Reputation: 491
I have a table named monthly_agg which contains monthly aggregated data.
+------------+-----+----------+-----------+---------------+--------------+-------------+----------+---------+
| yyyy_mm_dd | id | app | ex_status | active_status | active_count | active_base | ex_count | ex_base |
+------------+-----+----------+-----------+---------------+--------------+-------------+----------+---------+
| 2019-01-31 | 123 | content | impl | impl | 390 | 321 | 344 | 340 |
+------------+-----+----------+-----------+---------------+--------------+-------------+----------+---------+
| 2019-01-31 | 333 | messages | impl | impl | 541 | 210 | 788 | 610 |
+------------+-----+----------+-----------+---------------+--------------+-------------+----------+---------+
| 2019-01-31 | 832 | photos | no | no | null | 430 | null | 100 |
+------------+-----+----------+-----------+---------------+--------------+-------------+----------+---------+
I want to make each app, be a column. Each app column should contain a percentage, which is calculated as follows:
df=spark.sql("""
SELECT
yyyy_mm_dd,
id,
app,
SUM(CASE
WHEN (app = ‘content’ AND ex_status = ‘impl’) THEN ex_count/ex_base
WHEN (active_status = 'impl') THEN active_count/active_base
END) AS percentage
FROM
monthly_agg
""")
I need to have each app
value to be be a column and then the value of that column be the result of the above calculation. How could I pivot the table this way using Pandas instead of HQL? ideally my output df would look like this:
+------------+-----+--------------------+---------------------+
| yyyy_mm_dd | id | content_percentage | messages_percentage |
+------------+-----+--------------------+---------------------+
| 2019-01-31 | 123 | 1.2 | null |
+------------+-----+--------------------+---------------------+
| 2019-01-31 | 333 | null | 2.57 |
+------------+-----+--------------------+---------------------+
I have about 20 apps so being dynamic would be great.
Upvotes: 1
Views: 955
Reputation: 863166
Use numpy.select
for percentages and then use DataFrame.pivot_table
:
m1 = (df.app == 'content') & (df.ex_status == 'impl')

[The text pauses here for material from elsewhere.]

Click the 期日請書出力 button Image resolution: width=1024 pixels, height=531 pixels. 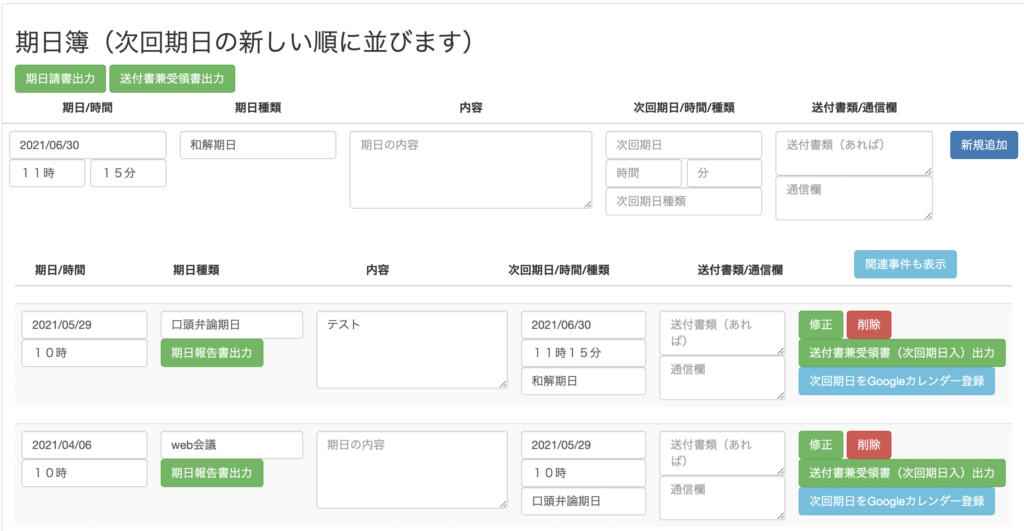(x=60, y=78)
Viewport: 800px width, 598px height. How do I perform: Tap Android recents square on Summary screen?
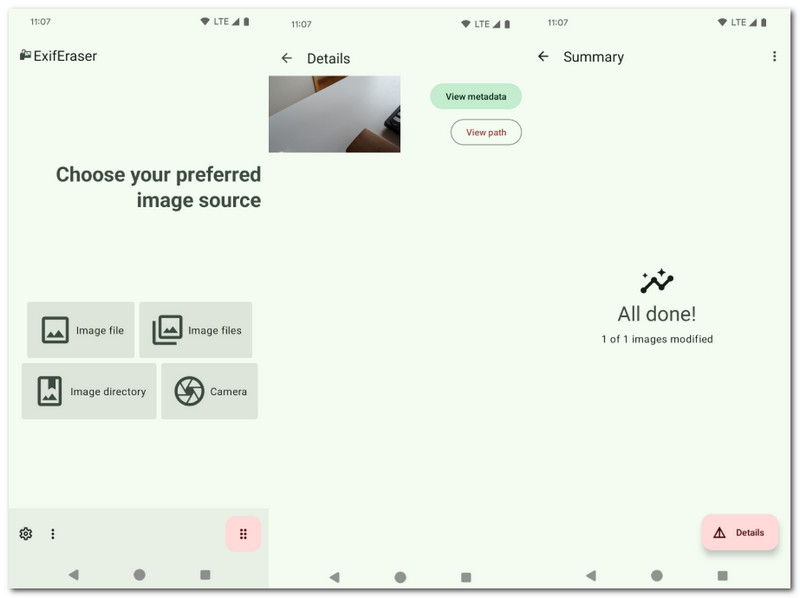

m2 = df.active_status == 'impl'
s1 = df.ex_count / df.ex_base
s2 = df.ex_count / df.active_base
df['percentage'] = np.select([m1, m2], [s1,s2], np.nan)
df1 = (df.pivot_table(index=['yyyy_mm_dd','id'],
columns='app',
values='percentage',
aggfunc=lambda x: x.sum(min_count=1))
.add_suffix('_percentage')
.reset_index())
print (df1)
app yyyy_mm_dd id content_percentage messages_percentage
0 20190131 123 1.011765 NaN
1 20190131 333 NaN 3.752381
EDIT:
print (m1)
0 True
1 False
2 False
dtype: bool
print (m2)
0 True
1 True
2 False
Name: active_status, dtype: bool
print (s1)
0 1.011765
1 1.291803
2 NaN
dtype: float64
print (s2)
0 1.071651
1 3.752381
2 NaN
dtype: float64
Upvotes: 1